EXERCISE OBJECTIVE | Only one stretch of the data below is needed. Output the lines from the one with "Image resolution: width=615" up to and including the one with "You are a computer-use agent. Image", exactly as they stand.

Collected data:
# # # # # # #
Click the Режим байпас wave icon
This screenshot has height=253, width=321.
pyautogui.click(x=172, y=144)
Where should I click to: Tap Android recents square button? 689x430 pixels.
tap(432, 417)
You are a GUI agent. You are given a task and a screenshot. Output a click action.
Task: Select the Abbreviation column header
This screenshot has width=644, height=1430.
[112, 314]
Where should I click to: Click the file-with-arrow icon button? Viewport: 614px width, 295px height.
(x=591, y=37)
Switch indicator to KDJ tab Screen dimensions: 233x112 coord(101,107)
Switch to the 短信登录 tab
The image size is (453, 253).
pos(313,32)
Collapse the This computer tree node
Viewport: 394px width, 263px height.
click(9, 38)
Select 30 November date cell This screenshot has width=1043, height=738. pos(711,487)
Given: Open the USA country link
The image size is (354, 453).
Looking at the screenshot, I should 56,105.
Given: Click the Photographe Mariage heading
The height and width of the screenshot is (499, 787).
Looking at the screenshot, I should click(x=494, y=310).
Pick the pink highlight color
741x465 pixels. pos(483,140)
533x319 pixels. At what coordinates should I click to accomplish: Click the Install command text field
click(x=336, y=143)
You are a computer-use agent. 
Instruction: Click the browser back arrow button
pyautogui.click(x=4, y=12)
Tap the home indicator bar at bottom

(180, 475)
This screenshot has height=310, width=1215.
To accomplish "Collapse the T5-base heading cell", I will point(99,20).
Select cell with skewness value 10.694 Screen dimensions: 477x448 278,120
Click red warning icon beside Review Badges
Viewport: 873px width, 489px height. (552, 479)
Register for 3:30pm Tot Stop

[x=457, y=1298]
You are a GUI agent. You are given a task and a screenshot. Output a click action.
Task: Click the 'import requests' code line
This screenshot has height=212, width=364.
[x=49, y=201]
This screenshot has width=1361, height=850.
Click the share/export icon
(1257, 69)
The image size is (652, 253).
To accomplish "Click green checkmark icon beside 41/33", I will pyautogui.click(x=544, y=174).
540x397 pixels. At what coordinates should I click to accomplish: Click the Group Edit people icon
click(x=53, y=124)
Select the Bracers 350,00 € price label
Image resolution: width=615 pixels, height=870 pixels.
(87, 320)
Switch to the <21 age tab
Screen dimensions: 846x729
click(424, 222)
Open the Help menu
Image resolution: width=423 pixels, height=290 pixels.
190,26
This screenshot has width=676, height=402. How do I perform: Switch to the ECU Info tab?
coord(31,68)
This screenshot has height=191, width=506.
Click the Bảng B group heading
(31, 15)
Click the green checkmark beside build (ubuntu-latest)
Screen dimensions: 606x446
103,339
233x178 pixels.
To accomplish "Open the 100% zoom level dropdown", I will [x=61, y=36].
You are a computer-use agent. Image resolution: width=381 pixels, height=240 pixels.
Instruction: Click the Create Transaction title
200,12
# # # # # # #
ANSWER |
Image resolution: width=615 pixels, height=870 pixels.
(87, 320)
Switch to the <21 age tab
Screen dimensions: 846x729
click(424, 222)
Open the Help menu
Image resolution: width=423 pixels, height=290 pixels.
190,26
This screenshot has width=676, height=402. How do I perform: Switch to the ECU Info tab?
coord(31,68)
This screenshot has height=191, width=506.
Click the Bảng B group heading
(31, 15)
Click the green checkmark beside build (ubuntu-latest)
Screen dimensions: 606x446
103,339
233x178 pixels.
To accomplish "Open the 100% zoom level dropdown", I will [x=61, y=36].
You are a computer-use agent. Image resolution: width=381 pixels, height=240 pixels.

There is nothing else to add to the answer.